Enchanted Lake residents fear planned development will destroy wetlands
HONOLULU, Hawaii (HawaiiNewsNow) - Developer Lacus LLC plans to build a residential development in the heart of Enchanted Lake.
The project will be a mix of single-family homes and duplexes, and will include a public park.
"It is the developer's goal to work with the community to evolve this project into something the community can be proud of," Lacus' consultant Bob Mandich said.
But people who live next to the 4.9-acre site believe a large portion of it should remain untouched.
Alike Ferreira worries building on the property will destroy a natural habitat.
"It's clearly wetlands. There's the vegetation, the birds, the standing water. All of that's easily observed by any person," he said.
Hugo de Vries cares for the Kaelepulu Wetland that’s downhill of the development zone.
"One of the reason this wetland is important for our wetland is that it catches water and silt and debris and everything else before it goes to our wetlands," he said.
Ferreira and de Vries want the Army Corp of Engineers to survey the soil on the property before any building is done.
Mandich said the area doesn’t appear to be a groundwater wetland and has long been zoned as residential. Still, Lacus is consulting with a wetlands expert.
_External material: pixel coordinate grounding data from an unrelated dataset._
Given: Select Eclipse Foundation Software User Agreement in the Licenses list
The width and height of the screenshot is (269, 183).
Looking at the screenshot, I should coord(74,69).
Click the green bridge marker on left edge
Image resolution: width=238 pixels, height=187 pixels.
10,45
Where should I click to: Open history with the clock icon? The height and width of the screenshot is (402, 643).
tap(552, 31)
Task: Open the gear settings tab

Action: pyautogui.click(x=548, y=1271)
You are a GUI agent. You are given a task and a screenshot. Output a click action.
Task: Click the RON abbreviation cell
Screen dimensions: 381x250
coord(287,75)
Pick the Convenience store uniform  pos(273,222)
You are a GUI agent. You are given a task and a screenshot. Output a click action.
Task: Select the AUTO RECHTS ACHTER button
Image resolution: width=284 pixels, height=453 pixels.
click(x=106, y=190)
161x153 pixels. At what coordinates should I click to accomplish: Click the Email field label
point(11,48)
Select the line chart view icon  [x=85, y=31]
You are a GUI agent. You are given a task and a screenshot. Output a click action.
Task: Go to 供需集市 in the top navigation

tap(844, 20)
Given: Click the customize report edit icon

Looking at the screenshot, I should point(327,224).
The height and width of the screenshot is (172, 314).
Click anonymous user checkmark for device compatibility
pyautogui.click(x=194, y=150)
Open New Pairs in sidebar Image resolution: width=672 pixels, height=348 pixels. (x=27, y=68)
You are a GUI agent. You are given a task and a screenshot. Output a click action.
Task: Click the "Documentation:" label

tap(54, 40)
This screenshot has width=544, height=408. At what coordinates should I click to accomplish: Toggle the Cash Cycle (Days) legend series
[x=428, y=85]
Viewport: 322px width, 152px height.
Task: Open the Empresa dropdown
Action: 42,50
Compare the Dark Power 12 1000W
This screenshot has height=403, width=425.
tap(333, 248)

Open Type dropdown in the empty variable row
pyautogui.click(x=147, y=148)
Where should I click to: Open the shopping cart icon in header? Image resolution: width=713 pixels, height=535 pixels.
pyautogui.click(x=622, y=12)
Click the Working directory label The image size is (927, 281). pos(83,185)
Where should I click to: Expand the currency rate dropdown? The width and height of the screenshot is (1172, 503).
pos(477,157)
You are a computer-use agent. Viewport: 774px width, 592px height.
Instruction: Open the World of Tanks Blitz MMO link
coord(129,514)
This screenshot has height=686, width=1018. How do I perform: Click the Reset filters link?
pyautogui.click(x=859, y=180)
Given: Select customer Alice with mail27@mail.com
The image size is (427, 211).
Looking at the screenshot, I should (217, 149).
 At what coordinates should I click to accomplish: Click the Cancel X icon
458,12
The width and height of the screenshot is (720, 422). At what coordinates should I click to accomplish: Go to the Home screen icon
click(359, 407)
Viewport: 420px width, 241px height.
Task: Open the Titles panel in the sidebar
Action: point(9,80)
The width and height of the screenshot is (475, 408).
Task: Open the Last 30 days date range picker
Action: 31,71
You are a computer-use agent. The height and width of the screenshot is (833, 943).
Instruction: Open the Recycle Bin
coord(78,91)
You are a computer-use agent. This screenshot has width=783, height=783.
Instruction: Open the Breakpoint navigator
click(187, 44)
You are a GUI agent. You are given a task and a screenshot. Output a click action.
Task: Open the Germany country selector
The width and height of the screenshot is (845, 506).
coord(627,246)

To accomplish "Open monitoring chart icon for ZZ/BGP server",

The developer decreased the number of planned homes and townhouses from 55 to 35, and plans to build viewing platforms for the Kaelepulu Wetland and a retention pond to expand and enhance a small wetland area at the property’s edge.
“It will create a more aesthetically pleasing and better environment for the flora, fauna and birds and other wildlife,” said civil engineer Ty Dempsey, who’s working on the project.
Ferreira said there are also concerns about additional traffic that will come into the area. He’s spearheading an information campaign and petition drive against the development.
“We have over 1,300 signatures on our petition asking the developer, asking the city and county to reconsider this, asking the Corp of Engineers to get involved again and reconsider what’s going on here,” he said.
Mandich said the plans are a work-in-progress and Lacus is open to community input
"I think it's going to be an outstanding project in the end," he said.
Lacus hopes to break ground next year.